These days, it seems political praise is what delineates the two main parties. But we've heard praise used this way for a long time, when politics is concerned.

CNN Split; Political Analysts Praise Obama Speech...

North Korea’s Kim Boosts Propaganda In Praise Of Nuke Test

Poetry in Praise of Adolf Hitler

From Etymonline.com:

c. 1300, "to laud, commend, flatter," from Old French preisier, variant of prisier "to praise, value," from Late Latin preciare, earlier pretiare (see price (n.)). Replaced Old English lof, hreþ.

I particularly like the relationship to flattery.

But if you'd prefer another, I could recommend commend, extol, honor, or acclaim, and maybe most of all, celebrate.

These each have slightly different connotations. Celebrate is in some ways the most appropriate because it is the most mundane and usually associated with riches and power... something that politicians find irresistible.

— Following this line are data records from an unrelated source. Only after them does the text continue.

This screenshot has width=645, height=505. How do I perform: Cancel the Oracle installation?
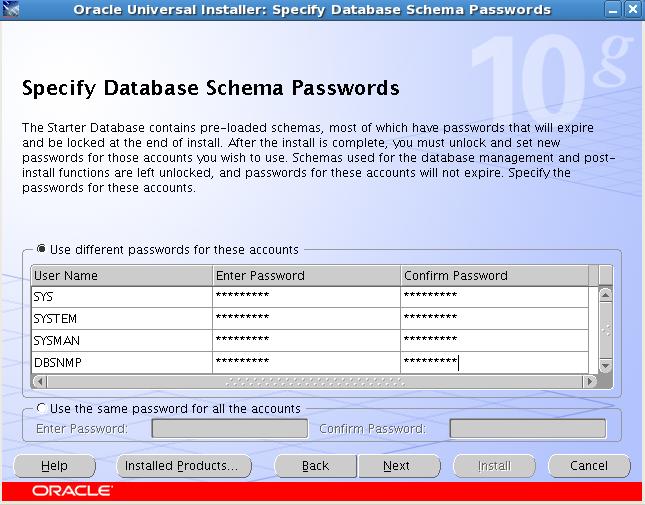coord(589,466)
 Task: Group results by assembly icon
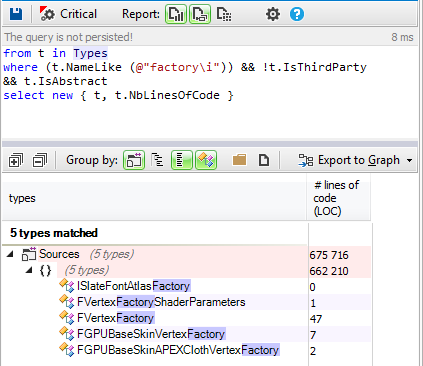tap(134, 160)
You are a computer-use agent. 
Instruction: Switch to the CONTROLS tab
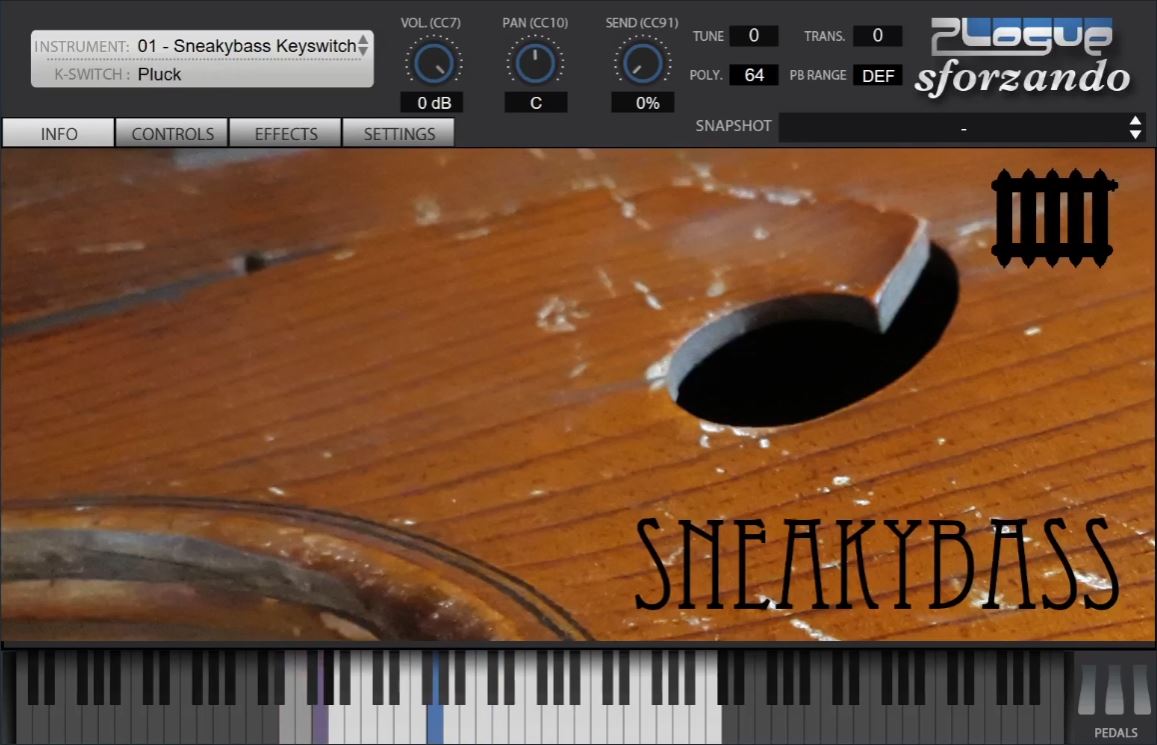point(172,134)
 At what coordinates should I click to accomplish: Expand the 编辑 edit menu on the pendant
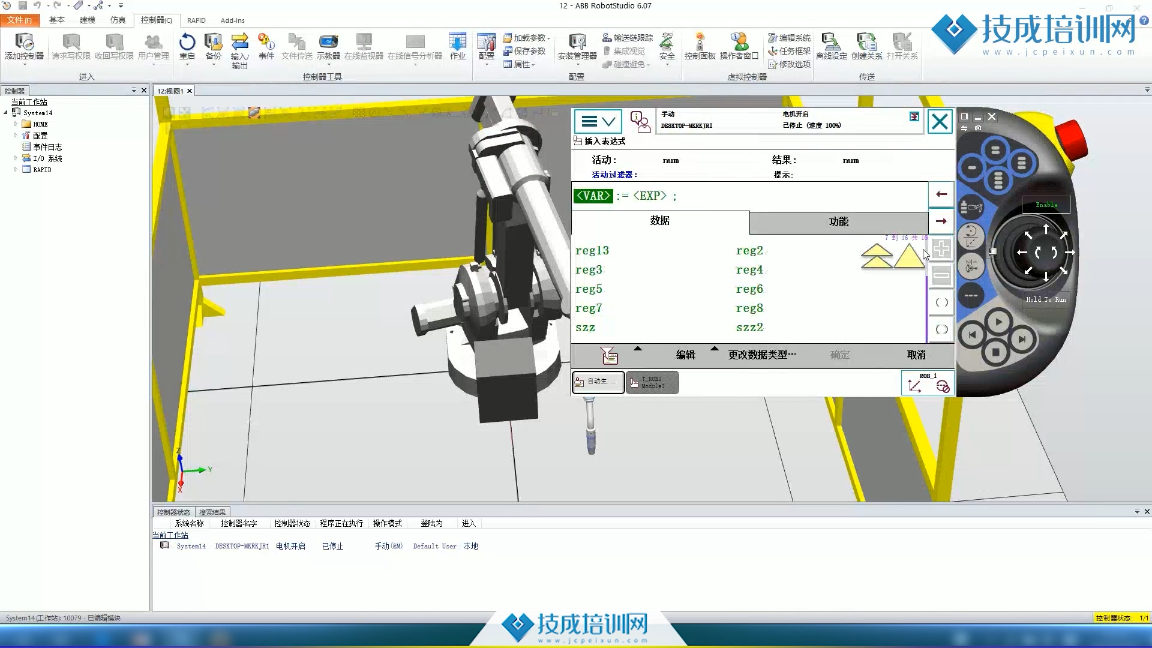tap(685, 355)
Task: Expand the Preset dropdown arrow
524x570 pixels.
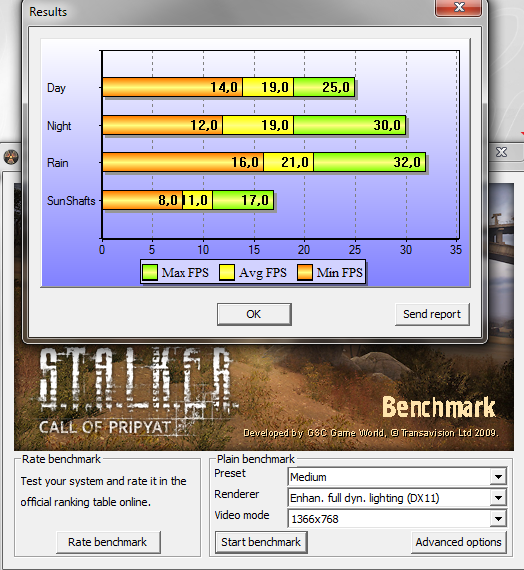Action: 498,477
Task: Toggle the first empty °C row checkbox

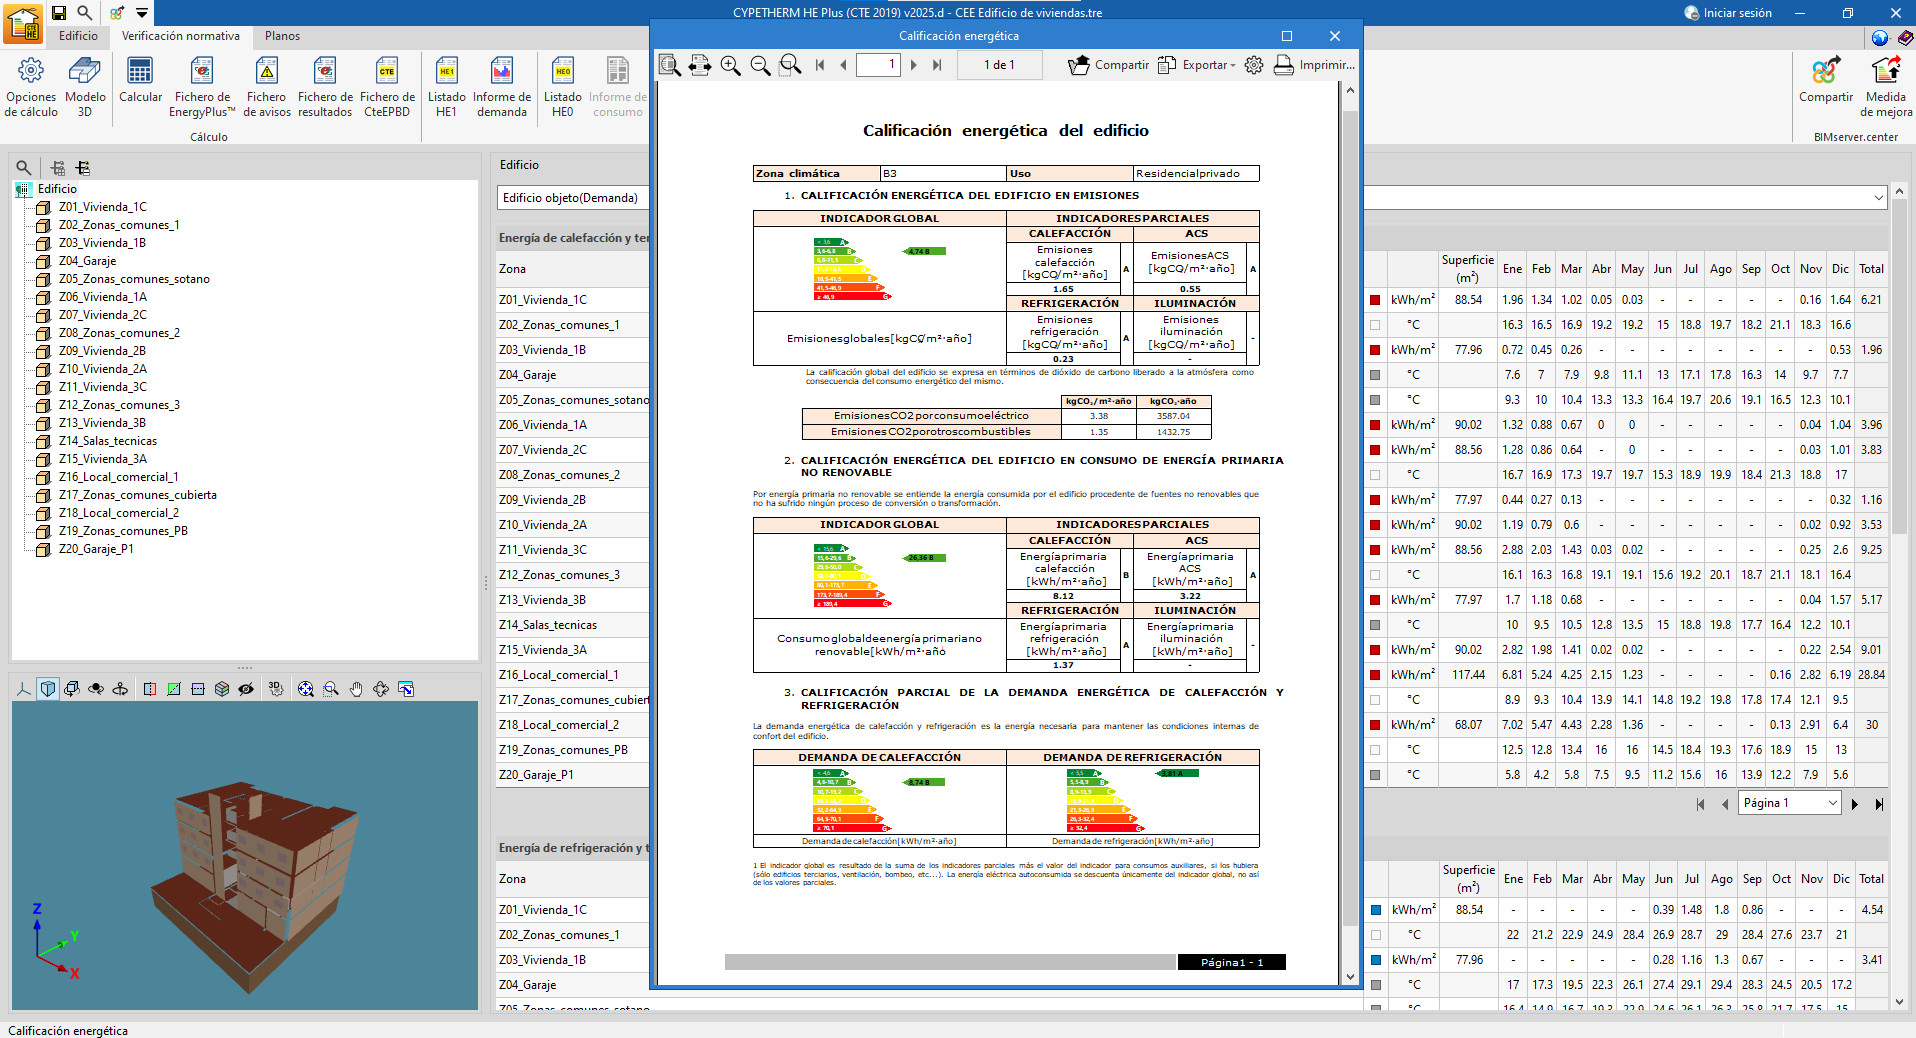Action: pos(1375,325)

Related to celebrate, you'll find that acclaim also fits with the idea of a kind of social merit that ties to popularity.


verb (used with object) 1. to welcome or salute with shouts or sounds of joy and approval; applaud: to acclaim the conquering heroes. 2. to announce or proclaim with enthusiastic approval: to acclaim the new king.


verb (used with object), celebrated, celebrating. 1. to observe (a day) or commemorate (an event) with ceremonies or festivities: to celebrate Christmas; to celebrate the success of a new play. 2. to make known publicly; proclaim: The newspaper celebrated the end of the war in red headlines. 3. to praise widely or to present to widespread and favorable public notice, as through newspapers or novels: a novel celebrating the joys of marriage; the countryside celebrated in the novels of Hardy. 4. to perform with appropriate rites and ceremonies; solemnize: to celebrate a marriage.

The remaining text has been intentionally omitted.